Если содержать свою деятельность за счет продаж, получится замкнутый круг. Получится, выставлять надо то, что могут купить, то есть то, что клиенту понятно. А когда проекты некоммерческие, можно показывать то, что непонятно, знакомить зрителей с иным, неизвестным им до сих пор. И таким образом, кстати, формировать спрос на будущее. Обычно спрос достается галереям, что в принципе справедливо. Другое дело, что работ того периода, которым мы увлечены, очень мало, найти их крайне сложно, поэтому и рынок формируется непросто.
Нам постоянно приходится решать вопросы финансирования. К счастью, пока удается содержать нашу ежедневную деятельность в области экспериментальных мини-выставок и исследований. Основные средства поступают из нашего, если можно так сказать, семейного фонда, который пополняется за счет оказания услуг в области консультирования и обслуживания коллекций. Мы осознаем, что нам необходимы не только глобальная спонсорская поддержка для больших проектов категории «Поля действия…», но и организация системы поиска грантов на текущую ежедневную работу, на публикации, перевод в электронный формат, а также размещение в общем доступе архивных материалов и авторских и исследовательских комментариев к ним. При этом мне абсолютно понятно, что любой грант — это определенные дополнительные обязанности. Спонсорская поддержка искусства в России пока носит личностный характер, и лишь единицы предоставляют средства без вмешательства в концепцию проекта. На господдержку мы не рассчитываем, так как это наложит на нас непосильные обязательства по общению с бюрократическими институтами — может не остаться времени на основную работу. Хотя, конечно, было бы неплохо каким-то образом получить муниципальное помещение. Но это мечты.

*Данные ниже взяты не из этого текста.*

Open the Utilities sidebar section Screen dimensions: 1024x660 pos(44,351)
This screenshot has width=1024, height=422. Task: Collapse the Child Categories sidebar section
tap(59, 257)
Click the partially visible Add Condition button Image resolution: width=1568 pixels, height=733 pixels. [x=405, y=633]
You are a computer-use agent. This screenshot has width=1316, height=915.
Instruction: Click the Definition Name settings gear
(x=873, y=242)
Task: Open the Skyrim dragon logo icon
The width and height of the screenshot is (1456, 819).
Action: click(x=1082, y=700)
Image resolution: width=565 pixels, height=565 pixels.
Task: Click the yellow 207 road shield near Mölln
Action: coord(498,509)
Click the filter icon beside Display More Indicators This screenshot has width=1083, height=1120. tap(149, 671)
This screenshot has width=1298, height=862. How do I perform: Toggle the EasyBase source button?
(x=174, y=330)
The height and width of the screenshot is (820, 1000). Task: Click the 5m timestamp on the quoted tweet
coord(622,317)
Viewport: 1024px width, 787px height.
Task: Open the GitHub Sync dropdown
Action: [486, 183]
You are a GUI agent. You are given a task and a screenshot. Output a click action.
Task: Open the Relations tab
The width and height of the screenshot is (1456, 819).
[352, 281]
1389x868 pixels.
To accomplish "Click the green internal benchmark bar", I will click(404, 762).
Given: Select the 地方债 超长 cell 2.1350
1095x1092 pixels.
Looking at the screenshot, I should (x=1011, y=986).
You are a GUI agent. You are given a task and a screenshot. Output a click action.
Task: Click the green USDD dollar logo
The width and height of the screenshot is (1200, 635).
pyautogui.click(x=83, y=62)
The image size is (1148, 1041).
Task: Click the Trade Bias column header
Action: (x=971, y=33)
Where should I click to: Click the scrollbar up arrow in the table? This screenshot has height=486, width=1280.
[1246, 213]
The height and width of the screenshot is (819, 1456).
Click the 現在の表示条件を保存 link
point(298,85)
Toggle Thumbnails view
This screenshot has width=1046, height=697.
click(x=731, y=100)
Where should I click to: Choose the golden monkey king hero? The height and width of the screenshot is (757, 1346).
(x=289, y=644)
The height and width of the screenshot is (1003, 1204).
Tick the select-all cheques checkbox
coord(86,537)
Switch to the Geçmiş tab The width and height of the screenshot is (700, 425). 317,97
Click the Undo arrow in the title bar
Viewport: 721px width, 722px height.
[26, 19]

Я уверена, что наша деятельность как малой культурной институции полезна и профессиональной группе, и всему обществу, пусть общество это и не всегда осознает. Да, мы не работаем на широкую публику сейчас, но исследования «от-кутюр» необходимы: их результатами публика будет пользоваться чуть позже. Мое мнение: эта самая широкая публика в принципе не обязана понимать современное искусство, а это самое искусство не обязано стараться быть доступным широкой публике. В то же время, кажется, сейчас наступил момент, когда вопрос самоидентификации малых культурных институций стоит остро, как никогда. Для того чтобы общество могло осознать нашу ценность, вступить с нами в диалог, мы должны объяснить ему, кто мы. Малые культурные институции, занимающиеся современным искусством, — это исследовательская лаборатория, здесь можно предсказывать, моделировать, что случится с обществом в ближайшее время. И даже если посмотреть на нас только с этой стороны — польза неоспорима.